Rice, a freshman, got off to a rough start but has raised his batting average from about .170 to over .250 in recent games, while providing the best defense at his position that Tide teams have had in several years.
A few other statistics that are often overlooked have also helped the defense: Tide catchers have allowed an SEC low in passed balls (2), Bama pitchers lead the league in fewest wild pitches (13), and the pitching staff has the second fewest walks in the conference.
Injuries to Baker (tendinitis in his rotator cuff) and shortstop/third baseman Carlos Sosa (Achilles tendon) have been a problem, but the rest of the team has managed to avoid injuries serious enough to force players to miss games. Baker hopefully will be back soon, and while Coach Wells had really counted on Sosa both in the field and at bat, his absence has allowed Pavkovich to surprisingly assert himself. He has gained confidence in the field and has become one of the best clutch hitters on the team -- after no home runs last season as a freshman, he has even provided some power, with four home runs in recent games.

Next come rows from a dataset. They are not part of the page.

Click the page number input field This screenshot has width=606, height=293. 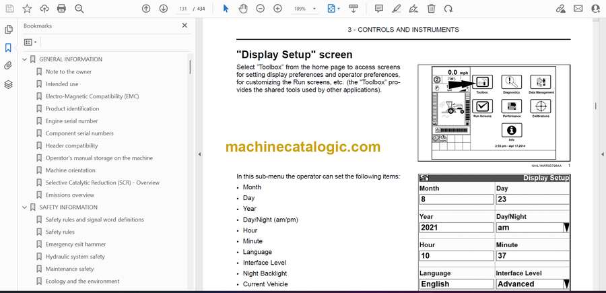coord(182,9)
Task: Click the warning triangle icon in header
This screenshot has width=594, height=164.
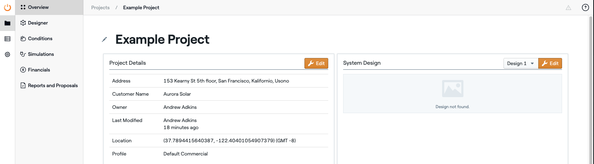Action: tap(568, 7)
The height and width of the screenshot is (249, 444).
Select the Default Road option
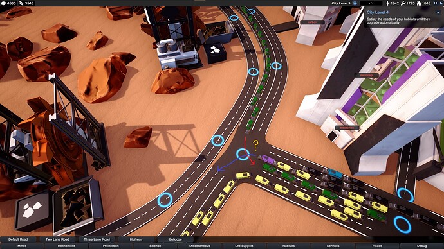click(18, 239)
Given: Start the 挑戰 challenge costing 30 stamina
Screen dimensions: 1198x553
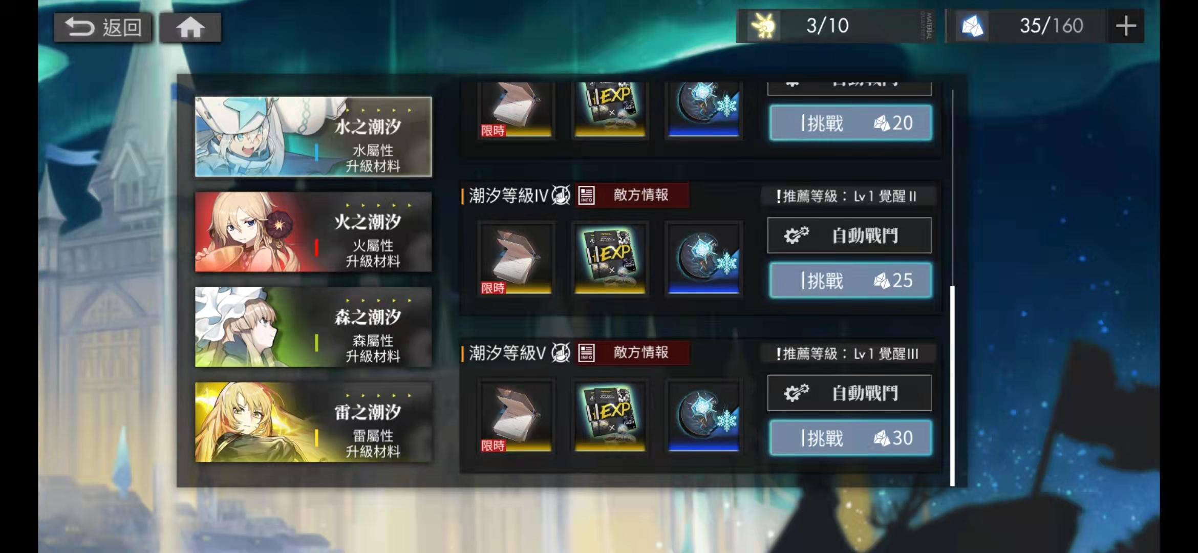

Cormier, Brown, and Boyd are all chasing several school career records.. Cormier, as noted earlier, already has the most career wins and innings pitched. He is closing in on most other pitching records, including appearances (his 79 is second behind Jon Blankenship's 81), strikeouts (third with 259, behind Mike Sodders' 274), saves (tied for third with 11, behind the 14 of Ben Short), and games started (seventh with 34, behind 52 by Sodders).
Brown and Boyd are currently in the top 10 in most career categories for position players.
GAMES PLAYED: 1. Andy Phillips (244); 2. Joe Caruso (242); 3. Brown (218); 4. Brett Taft (216); 5. Boyd (214).
AT BATS: 1. Phillips (904); 2. Caruso (900); 3. Boyd (856); 4. Brown (800).
RUNS: 1. Phillips (222); Brown (218); 3. G.W. Keller (214); 4. Boyd (210).
HITS: 1. Phillips (322); 2. Caruso (309); 3. Keller (292); Boyd (283); 5. Brown (272).
DOUBLES: David Magadan (64); 2. Phillips (63); 3. Caruso (58); 4. Sam Bozanich (56); 5. Boyd (55); 6. Ted McClendon (52); 7. Brown (48).
HOME RUNS: 1. Phillips (61); 2. Keller and Doug Duke (50 each); 4. Dustan Mohr (47); 5. Brown (45); Boyd tied for ninth with 32.
RBI: 1. Phillips (226); 2. Brown (208); Boyd, 168 for an eighth-place tie.
TOTAL BASES: 1. Phillips (590); 2. Keller (510); 3. Caruso (498); 4. Brown (461); 5. Boyd (442).
BASES ON BALLS: 1. Brown (164); 6. Boyd (94).
Alabama's 9-3 conference record leads both the Western Division and the SEC as a whole. Ole Miss is close at 8-4, while Mississippi State (6-5), Auburn (6-6), LSU (5-6), and Arkansas (4-5) still look pretty good. Georgia leads the East at 8-4, with South Carolina (6-5) and Florida (6-6) also looking strong. Tennessee (4-8), Vanderbilt (3-7), and Kentucky (3-9) have been struggling.
After playing South Carolina and Florida -- which were both ranked in the top five at the time -- Alabama visits Kentucky this week-end for what, at least on paper, should be an easier series.
Other key match-ups include Auburn at Ole Miss, Arkansas at Mississippi State, and Georgia at LSU. The weekend of April 19-21 has Bama hosting Ole Miss in what could be a pivotal series, in addition to critical meetings between Mississippi State at Auburn and LSU at South Carolina.